I also think the British public are increasingly frustrated by the number of times they’re approached to give at home, on the phone or on the street. Overall, the British public are very generous, but charities need to respect consumers personal space in both the digital and the physical world. ‘Text giving’ is a great example.

It gathers lots of funds, but it was then reported that many charities took it one step further and began “hounding” people with follow-up texts. It’s a great donation channel but caution is required. Suddenly in this new open world of APIs, GDPR and PSD2 there’s a fantastic opportunity for fintechs to re-evaluate how to approach consumers and provide the technology to enable a better service. For all the good work charities do, they must continue to be respectful of people’s space.

In a digital world, people’s space is different and it’s an environment for fintechs to build systems where the consumers pull what they want towards them, rather than have it pushed on them. Pennies takes that seriously; we don’t hold customer data so there’s no follow-up. It’s completely anonymous and the donor has control of their charity giving.

Interestingly, the demographics of the online world have less of an impact on giving than offline. For instance, research suggests middle-aged men tend not to give as generously as women of the same age, but our work with Screwfix – who have a predominantly male market – found donations to Pennies to be gender indiscriminate. We also ran a test where people could choose to opt-in to paying 9p or a small amount and donations ran into the £1000s overnight. That was all to do with consumers having the choice and the ease to be able to donate.

It’s refreshing to see an innovator in the charity space.

One of the things that people forget is that Pennies is a charity too. We’re here to serve the whole charity sector, to help avoid a situation where every single charity and retailer has to do individual tech development themselves, which would mean more money is taken away from the important frontline work those charities do to transform lives and communities across the UK.

We drive effectiveness in the charity sector. The donation split of 90:10 helps us achieve this – 90% of donations go to our retailers’ nominated charities, and the other 10% goes to Pennies to help drive our “innovation machine” and maximise the overall impact for charities.  The 10% of donations going to Pennies is integral to improving our own output – we don’t charge the retailer, we don’t charge the charity – so we’ve developed Pennies to be as effective and efficient as possible in support of the sector.

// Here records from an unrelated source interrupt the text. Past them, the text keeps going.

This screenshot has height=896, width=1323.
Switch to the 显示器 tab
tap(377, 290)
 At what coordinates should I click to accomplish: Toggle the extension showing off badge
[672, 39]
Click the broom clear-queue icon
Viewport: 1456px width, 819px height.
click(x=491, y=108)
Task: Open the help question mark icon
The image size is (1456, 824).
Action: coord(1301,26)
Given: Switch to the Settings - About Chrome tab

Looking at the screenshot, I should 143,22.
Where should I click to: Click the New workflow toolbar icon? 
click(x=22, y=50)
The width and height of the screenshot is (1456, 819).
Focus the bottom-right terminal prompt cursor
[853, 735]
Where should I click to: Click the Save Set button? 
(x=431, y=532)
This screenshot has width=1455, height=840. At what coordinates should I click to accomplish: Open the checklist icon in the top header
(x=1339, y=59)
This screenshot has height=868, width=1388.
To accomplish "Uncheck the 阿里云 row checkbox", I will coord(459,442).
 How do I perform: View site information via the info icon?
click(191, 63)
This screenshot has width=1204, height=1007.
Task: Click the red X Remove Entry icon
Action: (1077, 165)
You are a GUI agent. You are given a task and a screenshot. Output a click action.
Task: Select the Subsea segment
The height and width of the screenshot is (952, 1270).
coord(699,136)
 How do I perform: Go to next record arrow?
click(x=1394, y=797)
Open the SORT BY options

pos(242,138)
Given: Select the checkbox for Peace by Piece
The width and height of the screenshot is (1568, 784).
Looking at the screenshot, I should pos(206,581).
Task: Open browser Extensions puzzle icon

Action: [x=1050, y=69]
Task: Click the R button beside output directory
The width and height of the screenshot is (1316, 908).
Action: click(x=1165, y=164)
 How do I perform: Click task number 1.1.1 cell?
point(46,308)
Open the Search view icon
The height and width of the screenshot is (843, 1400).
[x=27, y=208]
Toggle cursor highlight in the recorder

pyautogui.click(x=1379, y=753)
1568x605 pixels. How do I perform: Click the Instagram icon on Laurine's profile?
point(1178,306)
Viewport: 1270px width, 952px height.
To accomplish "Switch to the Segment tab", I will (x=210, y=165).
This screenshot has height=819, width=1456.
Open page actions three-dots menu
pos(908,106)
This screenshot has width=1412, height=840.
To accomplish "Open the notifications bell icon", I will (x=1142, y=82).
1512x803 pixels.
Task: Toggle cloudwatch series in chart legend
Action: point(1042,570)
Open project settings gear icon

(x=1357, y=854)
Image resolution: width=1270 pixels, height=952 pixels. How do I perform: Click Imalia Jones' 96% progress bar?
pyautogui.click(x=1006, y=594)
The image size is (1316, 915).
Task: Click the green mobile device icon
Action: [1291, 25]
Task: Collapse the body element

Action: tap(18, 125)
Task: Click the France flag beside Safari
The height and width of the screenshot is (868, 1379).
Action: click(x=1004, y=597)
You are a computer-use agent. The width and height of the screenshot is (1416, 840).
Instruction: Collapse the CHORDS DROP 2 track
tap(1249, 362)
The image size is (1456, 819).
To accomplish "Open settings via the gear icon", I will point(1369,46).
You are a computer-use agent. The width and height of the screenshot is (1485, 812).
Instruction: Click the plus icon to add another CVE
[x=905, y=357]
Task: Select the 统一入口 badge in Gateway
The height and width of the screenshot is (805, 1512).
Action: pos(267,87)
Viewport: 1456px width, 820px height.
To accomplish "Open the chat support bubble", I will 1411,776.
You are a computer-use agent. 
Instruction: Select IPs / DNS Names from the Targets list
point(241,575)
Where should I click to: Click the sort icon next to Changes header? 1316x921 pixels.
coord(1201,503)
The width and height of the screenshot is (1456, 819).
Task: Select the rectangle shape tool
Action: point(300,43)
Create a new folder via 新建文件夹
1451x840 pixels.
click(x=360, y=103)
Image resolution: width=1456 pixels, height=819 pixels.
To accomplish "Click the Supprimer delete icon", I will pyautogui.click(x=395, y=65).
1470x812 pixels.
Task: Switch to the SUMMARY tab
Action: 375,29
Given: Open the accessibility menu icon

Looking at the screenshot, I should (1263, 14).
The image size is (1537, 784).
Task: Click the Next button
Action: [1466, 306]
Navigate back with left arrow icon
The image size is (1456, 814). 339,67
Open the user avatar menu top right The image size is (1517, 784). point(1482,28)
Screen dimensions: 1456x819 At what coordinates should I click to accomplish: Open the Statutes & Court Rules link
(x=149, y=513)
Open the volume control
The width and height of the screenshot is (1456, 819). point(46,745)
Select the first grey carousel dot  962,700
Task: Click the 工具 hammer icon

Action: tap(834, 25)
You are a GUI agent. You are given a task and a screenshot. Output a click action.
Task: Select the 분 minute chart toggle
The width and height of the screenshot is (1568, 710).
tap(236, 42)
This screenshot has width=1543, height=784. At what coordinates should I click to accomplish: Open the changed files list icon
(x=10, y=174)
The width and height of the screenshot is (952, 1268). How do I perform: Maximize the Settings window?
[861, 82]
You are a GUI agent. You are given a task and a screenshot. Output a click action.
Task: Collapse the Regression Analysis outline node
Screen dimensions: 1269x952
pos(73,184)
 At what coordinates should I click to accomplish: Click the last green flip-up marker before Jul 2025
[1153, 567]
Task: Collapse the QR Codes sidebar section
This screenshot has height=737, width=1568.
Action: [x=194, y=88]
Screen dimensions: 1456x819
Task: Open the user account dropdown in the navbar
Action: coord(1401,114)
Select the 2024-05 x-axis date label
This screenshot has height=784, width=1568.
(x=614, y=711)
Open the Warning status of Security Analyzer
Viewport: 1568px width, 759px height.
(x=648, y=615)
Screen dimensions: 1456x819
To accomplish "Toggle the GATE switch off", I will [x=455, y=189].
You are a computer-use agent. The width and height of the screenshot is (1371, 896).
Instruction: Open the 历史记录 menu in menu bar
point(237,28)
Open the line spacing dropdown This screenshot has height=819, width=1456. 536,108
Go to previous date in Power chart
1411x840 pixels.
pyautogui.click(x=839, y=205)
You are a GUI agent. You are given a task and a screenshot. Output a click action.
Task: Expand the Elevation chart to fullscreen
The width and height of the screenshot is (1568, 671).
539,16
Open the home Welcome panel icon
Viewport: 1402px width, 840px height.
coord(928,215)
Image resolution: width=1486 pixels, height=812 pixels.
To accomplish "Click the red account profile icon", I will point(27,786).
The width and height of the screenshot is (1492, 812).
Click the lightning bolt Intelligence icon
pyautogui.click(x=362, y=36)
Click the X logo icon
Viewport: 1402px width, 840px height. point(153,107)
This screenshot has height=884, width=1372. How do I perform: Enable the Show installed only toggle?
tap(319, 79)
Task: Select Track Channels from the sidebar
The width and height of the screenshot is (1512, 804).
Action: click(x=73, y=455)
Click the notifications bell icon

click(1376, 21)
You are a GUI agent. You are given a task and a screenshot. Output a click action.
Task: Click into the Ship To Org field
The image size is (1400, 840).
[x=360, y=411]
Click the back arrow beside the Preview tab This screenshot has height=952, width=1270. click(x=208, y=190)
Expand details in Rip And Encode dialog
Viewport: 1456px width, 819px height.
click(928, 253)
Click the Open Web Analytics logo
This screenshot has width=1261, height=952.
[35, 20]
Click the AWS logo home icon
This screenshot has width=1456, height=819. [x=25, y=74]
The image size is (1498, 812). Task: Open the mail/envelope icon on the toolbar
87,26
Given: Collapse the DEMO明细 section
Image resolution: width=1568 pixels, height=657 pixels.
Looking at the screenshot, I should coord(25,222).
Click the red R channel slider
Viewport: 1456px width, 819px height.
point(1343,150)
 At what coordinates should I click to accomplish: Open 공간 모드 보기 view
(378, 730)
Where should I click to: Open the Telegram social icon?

So Pennies is inviting and challenging technology providers to improve the capability of their digital charity box?

Absolutely, this all points to our philosophy of collaborating and using the great talent within the fintech community to put technology to solving real social problems.

We invite technology providers to work with us and make a huge difference. If we turned all the digital pennies donated last month via the digital charity box into physical pennies and stacked them face to face they would be the length of a marathon. We invite partners to join with us and accelerate the time it takes us to raise a “marathon of pennies” – from a month to a record-breaking time of less than 2 hours, 2 minutes and 57 seconds.